Problem requirements:
Transcribe the entries below exactly as they appear.

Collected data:
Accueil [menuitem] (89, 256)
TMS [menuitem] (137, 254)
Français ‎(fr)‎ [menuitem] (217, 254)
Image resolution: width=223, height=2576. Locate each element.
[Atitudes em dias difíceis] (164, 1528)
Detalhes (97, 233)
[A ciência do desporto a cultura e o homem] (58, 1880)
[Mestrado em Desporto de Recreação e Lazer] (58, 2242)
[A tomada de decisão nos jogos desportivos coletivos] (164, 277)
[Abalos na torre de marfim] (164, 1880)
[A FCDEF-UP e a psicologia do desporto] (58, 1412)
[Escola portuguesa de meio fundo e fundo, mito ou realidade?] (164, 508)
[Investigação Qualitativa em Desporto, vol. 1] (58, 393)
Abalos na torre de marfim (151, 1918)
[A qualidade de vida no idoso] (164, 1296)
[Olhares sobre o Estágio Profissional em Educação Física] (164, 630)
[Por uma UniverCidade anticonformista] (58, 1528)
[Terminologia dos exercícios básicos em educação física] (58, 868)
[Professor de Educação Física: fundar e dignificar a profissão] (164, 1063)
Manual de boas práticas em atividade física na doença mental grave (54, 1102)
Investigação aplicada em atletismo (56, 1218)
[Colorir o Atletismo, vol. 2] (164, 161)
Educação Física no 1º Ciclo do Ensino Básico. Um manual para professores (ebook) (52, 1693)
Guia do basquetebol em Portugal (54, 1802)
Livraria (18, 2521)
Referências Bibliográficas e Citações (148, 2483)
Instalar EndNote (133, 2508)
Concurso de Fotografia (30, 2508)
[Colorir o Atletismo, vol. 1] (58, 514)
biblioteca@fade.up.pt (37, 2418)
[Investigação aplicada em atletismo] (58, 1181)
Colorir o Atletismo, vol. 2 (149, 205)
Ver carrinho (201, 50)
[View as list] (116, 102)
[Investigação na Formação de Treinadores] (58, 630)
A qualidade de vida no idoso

The completed task:
Accueil [menuitem] (89, 256)
TMS [menuitem] (137, 254)
Français ‎(fr)‎ [menuitem] (217, 254)
Image resolution: width=223, height=2576. Locate each element.
[Atitudes em dias difíceis] (164, 1528)
Detalhes (97, 233)
[A ciência do desporto a cultura e o homem] (58, 1880)
[Mestrado em Desporto de Recreação e Lazer] (58, 2242)
[A tomada de decisão nos jogos desportivos coletivos] (164, 277)
[Abalos na torre de marfim] (164, 1880)
[A FCDEF-UP e a psicologia do desporto] (58, 1412)
[Escola portuguesa de meio fundo e fundo, mito ou realidade?] (164, 508)
[Investigação Qualitativa em Desporto, vol. 1] (58, 393)
Abalos na torre de marfim (151, 1918)
[A qualidade de vida no idoso] (164, 1296)
[Olhares sobre o Estágio Profissional em Educação Física] (164, 630)
[Por uma UniverCidade anticonformista] (58, 1528)
[Terminologia dos exercícios básicos em educação física] (58, 868)
[Professor de Educação Física: fundar e dignificar a profissão] (164, 1063)
Manual de boas práticas em atividade física na doença mental grave (54, 1102)
Investigação aplicada em atletismo (56, 1218)
[Colorir o Atletismo, vol. 2] (164, 161)
Educação Física no 1º Ciclo do Ensino Básico. Um manual para professores (ebook) (52, 1693)
Guia do basquetebol em Portugal (54, 1802)
Livraria (18, 2521)
Referências Bibliográficas e Citações (148, 2483)
Instalar EndNote (133, 2508)
Concurso de Fotografia (30, 2508)
[Colorir o Atletismo, vol. 1] (58, 514)
biblioteca@fade.up.pt (37, 2418)
[Investigação aplicada em atletismo] (58, 1181)
Colorir o Atletismo, vol. 2 (149, 205)
Ver carrinho (201, 50)
[View as list] (116, 102)
[Investigação na Formação de Treinadores] (58, 630)
A qualidade de vida no idoso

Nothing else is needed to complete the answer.